From the data below, return each line in which the string "Oxide" is found.

*** Provided data Section Begins ***

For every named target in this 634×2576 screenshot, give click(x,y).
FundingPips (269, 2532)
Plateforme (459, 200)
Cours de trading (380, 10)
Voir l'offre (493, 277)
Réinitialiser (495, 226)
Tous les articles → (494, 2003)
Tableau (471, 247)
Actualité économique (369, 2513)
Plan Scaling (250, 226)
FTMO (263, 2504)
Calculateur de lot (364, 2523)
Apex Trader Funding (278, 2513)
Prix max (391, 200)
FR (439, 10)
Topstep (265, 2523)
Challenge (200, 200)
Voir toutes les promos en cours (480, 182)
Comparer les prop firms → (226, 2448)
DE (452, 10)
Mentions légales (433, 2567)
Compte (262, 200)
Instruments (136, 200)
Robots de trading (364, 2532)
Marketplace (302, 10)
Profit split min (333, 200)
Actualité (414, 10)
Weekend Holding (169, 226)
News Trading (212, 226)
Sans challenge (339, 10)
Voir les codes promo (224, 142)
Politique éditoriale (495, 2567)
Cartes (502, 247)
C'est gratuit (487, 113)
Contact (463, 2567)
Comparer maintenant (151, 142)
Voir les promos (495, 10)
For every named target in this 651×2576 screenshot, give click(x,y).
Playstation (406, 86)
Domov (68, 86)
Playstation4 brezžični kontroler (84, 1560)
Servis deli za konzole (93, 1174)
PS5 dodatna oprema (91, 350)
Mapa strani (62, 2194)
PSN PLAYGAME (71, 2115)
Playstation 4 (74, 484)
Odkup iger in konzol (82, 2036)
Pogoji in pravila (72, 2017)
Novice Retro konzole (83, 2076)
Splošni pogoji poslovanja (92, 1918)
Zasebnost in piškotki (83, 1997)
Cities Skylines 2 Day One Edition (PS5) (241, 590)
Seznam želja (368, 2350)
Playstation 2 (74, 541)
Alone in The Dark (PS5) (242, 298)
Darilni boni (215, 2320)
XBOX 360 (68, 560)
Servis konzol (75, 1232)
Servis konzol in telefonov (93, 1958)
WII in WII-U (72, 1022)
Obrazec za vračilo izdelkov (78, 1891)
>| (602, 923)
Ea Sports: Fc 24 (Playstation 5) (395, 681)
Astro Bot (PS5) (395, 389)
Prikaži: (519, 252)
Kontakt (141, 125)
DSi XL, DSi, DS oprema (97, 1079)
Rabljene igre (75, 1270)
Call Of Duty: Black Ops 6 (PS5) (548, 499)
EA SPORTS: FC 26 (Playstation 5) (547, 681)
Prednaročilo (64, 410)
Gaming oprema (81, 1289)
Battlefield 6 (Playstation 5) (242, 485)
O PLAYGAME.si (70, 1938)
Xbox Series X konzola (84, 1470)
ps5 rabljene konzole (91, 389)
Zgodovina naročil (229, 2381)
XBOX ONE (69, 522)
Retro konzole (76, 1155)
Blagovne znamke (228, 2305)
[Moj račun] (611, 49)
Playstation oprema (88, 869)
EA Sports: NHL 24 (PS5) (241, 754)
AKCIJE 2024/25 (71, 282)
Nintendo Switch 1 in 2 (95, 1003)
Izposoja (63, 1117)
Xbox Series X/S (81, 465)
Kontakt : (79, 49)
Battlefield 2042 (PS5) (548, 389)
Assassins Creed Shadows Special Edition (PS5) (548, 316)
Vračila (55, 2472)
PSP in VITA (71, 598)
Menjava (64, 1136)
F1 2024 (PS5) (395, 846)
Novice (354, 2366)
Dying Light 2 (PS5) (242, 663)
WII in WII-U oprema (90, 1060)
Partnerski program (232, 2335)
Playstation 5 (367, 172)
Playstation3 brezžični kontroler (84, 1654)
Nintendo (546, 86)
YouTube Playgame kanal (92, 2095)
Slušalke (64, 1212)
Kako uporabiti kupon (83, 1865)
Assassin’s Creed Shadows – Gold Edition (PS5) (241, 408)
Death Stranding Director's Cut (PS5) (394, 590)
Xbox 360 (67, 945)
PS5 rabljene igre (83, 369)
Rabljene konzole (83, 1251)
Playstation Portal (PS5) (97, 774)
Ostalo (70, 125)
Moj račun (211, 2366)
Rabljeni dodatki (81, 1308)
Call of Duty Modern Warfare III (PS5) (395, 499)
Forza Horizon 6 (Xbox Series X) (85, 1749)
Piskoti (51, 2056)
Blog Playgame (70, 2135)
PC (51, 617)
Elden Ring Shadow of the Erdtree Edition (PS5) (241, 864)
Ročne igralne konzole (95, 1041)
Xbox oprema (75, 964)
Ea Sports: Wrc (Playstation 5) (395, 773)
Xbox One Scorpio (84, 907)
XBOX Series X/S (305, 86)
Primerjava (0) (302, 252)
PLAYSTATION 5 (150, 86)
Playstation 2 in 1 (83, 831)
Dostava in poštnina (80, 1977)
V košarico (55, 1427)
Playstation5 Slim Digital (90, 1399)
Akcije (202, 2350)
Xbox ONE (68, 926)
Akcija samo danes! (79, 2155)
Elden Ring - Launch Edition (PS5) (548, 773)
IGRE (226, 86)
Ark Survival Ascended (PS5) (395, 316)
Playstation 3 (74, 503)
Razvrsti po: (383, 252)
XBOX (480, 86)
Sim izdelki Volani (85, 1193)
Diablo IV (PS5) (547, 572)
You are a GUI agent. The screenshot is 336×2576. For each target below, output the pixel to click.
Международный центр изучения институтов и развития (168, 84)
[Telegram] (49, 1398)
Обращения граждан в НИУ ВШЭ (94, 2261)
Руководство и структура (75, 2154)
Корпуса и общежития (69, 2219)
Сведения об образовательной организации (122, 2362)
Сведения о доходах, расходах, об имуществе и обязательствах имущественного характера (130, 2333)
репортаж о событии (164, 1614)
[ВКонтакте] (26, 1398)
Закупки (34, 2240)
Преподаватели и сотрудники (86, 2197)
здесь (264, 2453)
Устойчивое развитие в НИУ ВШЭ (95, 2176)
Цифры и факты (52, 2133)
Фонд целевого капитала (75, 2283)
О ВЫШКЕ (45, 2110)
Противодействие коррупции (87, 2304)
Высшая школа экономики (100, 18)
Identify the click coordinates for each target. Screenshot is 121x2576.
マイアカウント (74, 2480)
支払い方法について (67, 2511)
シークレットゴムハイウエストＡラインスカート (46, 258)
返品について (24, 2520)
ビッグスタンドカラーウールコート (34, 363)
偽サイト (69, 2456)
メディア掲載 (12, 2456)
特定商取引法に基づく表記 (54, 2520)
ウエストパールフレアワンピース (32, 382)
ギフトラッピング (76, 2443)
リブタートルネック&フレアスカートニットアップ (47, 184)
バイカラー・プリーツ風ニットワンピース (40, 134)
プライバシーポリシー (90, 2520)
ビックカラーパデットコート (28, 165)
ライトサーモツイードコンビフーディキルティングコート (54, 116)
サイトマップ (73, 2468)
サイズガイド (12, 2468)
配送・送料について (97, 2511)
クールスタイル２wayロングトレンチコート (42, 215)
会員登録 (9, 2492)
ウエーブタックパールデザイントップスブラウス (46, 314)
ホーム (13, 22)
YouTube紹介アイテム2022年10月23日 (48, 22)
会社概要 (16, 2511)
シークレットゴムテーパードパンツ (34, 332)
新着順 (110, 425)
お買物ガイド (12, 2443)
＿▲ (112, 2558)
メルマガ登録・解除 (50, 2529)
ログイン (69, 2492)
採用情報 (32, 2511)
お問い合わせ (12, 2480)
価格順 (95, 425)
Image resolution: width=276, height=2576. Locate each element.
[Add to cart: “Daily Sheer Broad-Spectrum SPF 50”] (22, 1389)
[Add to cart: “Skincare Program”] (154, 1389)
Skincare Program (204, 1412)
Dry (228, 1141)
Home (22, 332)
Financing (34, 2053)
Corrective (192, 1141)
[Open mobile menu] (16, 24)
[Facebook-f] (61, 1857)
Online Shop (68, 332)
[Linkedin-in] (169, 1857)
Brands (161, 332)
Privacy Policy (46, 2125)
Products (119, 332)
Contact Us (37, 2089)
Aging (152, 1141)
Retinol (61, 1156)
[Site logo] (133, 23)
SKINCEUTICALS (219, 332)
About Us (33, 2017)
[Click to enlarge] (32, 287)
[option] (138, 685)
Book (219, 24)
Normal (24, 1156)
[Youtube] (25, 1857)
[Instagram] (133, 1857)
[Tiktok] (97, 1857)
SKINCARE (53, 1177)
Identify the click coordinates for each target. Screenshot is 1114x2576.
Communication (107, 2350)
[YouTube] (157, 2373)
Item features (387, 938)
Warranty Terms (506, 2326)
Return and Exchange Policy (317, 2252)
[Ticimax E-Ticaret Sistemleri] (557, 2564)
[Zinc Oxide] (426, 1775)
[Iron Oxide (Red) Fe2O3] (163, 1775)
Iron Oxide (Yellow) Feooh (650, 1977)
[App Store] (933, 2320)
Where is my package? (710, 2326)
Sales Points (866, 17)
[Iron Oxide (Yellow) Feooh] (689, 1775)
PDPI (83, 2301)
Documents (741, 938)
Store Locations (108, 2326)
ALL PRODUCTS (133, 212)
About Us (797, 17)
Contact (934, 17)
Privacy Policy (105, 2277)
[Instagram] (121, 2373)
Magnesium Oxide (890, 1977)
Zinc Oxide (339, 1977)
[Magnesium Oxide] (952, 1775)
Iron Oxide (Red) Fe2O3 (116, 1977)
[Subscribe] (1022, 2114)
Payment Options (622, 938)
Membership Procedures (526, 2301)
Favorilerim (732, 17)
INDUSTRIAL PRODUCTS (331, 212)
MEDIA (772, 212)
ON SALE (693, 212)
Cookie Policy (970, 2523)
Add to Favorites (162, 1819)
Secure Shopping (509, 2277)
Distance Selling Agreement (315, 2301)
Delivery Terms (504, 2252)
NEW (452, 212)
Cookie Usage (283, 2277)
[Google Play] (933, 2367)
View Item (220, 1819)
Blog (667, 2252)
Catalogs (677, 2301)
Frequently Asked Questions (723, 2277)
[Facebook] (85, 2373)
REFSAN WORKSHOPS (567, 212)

*** Provided data Section Ends ***

## Reply to the task
[Zinc Oxide] (426, 1775)
[Iron Oxide (Red) Fe2O3] (163, 1775)
Iron Oxide (Yellow) Feooh (650, 1977)
[Iron Oxide (Yellow) Feooh] (689, 1775)
Magnesium Oxide (890, 1977)
Zinc Oxide (339, 1977)
[Magnesium Oxide] (952, 1775)
Iron Oxide (Red) Fe2O3 (116, 1977)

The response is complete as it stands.